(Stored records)
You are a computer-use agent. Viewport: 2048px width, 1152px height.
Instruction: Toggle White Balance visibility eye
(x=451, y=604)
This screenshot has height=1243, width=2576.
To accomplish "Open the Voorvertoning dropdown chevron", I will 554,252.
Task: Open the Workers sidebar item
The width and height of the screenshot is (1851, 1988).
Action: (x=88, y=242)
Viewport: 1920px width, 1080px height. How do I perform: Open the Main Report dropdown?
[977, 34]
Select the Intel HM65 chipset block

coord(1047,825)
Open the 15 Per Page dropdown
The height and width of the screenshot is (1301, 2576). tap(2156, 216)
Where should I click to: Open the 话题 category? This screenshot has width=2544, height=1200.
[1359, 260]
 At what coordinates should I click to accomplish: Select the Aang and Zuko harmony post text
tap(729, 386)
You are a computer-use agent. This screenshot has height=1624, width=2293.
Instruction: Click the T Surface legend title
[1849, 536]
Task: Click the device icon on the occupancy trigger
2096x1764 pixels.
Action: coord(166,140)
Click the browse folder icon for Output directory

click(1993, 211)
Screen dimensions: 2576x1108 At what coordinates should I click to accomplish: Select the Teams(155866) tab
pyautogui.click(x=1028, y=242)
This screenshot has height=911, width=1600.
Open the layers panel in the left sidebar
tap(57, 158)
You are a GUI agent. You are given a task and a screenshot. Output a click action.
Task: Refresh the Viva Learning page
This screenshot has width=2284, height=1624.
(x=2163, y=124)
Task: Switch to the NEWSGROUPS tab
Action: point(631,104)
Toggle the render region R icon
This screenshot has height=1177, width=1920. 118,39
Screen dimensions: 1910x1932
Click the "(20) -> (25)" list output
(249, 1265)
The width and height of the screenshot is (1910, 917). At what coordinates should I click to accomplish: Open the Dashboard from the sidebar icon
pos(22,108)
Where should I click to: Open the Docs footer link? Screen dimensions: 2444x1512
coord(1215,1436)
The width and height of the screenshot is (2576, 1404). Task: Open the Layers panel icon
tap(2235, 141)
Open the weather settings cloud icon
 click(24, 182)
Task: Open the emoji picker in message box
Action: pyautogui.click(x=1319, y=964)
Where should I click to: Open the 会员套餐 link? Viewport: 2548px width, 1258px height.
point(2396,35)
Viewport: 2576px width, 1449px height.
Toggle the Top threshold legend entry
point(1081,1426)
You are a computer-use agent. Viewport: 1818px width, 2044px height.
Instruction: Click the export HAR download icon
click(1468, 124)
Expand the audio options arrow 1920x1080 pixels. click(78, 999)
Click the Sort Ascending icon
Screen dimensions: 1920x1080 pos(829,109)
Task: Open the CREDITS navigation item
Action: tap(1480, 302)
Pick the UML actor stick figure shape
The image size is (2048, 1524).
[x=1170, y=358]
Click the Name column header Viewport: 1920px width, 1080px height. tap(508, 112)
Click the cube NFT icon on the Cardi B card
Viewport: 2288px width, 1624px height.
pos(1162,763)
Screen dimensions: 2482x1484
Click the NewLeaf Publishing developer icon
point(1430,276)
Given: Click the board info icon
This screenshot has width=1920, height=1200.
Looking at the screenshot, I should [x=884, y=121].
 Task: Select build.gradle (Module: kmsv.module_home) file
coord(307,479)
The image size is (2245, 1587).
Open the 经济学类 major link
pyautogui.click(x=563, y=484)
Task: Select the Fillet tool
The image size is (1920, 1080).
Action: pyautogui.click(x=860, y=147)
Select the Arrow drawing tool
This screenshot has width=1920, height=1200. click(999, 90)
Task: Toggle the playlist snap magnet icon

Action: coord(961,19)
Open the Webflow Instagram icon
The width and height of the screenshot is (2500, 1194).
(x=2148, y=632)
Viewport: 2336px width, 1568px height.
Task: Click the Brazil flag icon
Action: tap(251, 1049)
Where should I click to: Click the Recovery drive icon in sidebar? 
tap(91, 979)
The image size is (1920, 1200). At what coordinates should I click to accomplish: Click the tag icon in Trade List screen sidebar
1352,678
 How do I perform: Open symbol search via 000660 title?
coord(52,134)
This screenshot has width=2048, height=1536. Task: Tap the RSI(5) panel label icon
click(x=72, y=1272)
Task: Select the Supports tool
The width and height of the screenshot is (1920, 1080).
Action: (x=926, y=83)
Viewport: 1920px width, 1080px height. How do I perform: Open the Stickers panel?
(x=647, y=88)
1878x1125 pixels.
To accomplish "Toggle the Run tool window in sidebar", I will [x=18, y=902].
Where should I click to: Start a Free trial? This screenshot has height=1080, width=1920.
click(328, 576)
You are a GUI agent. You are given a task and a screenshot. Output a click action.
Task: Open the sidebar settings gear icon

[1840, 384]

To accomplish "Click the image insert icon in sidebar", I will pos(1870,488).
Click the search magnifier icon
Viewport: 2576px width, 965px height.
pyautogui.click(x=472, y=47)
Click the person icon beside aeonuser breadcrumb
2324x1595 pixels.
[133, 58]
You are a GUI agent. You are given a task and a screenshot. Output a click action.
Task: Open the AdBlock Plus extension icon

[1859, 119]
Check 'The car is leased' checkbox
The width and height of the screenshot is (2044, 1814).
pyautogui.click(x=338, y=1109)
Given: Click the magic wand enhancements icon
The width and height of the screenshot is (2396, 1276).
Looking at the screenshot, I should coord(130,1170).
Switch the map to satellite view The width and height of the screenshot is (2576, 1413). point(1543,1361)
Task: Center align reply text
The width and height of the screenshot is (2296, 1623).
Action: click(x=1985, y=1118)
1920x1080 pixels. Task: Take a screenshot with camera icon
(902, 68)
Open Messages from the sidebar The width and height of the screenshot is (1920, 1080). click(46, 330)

◆ WORK INSTRUCTIONS ◆
Print exactly the lines from the one with "Where should I click to: Start" through the end of the data, inclusive.

◆ WRITTEN SOLUTION ◆
Where should I click to: Start a Free trial? This screenshot has height=1080, width=1920.
click(328, 576)
You are a GUI agent. You are given a task and a screenshot. Output a click action.
Task: Open the sidebar settings gear icon

[1840, 384]

To accomplish "Click the image insert icon in sidebar", I will pos(1870,488).
Click the search magnifier icon
Viewport: 2576px width, 965px height.
pyautogui.click(x=472, y=47)
Click the person icon beside aeonuser breadcrumb
2324x1595 pixels.
[133, 58]
You are a GUI agent. You are given a task and a screenshot. Output a click action.
Task: Open the AdBlock Plus extension icon

[1859, 119]
Check 'The car is leased' checkbox
The width and height of the screenshot is (2044, 1814).
pyautogui.click(x=338, y=1109)
Given: Click the magic wand enhancements icon
The width and height of the screenshot is (2396, 1276).
Looking at the screenshot, I should coord(130,1170).
Switch the map to satellite view The width and height of the screenshot is (2576, 1413). point(1543,1361)
Task: Center align reply text
The width and height of the screenshot is (2296, 1623).
Action: click(x=1985, y=1118)
1920x1080 pixels. Task: Take a screenshot with camera icon
(902, 68)
Open Messages from the sidebar The width and height of the screenshot is (1920, 1080). click(46, 330)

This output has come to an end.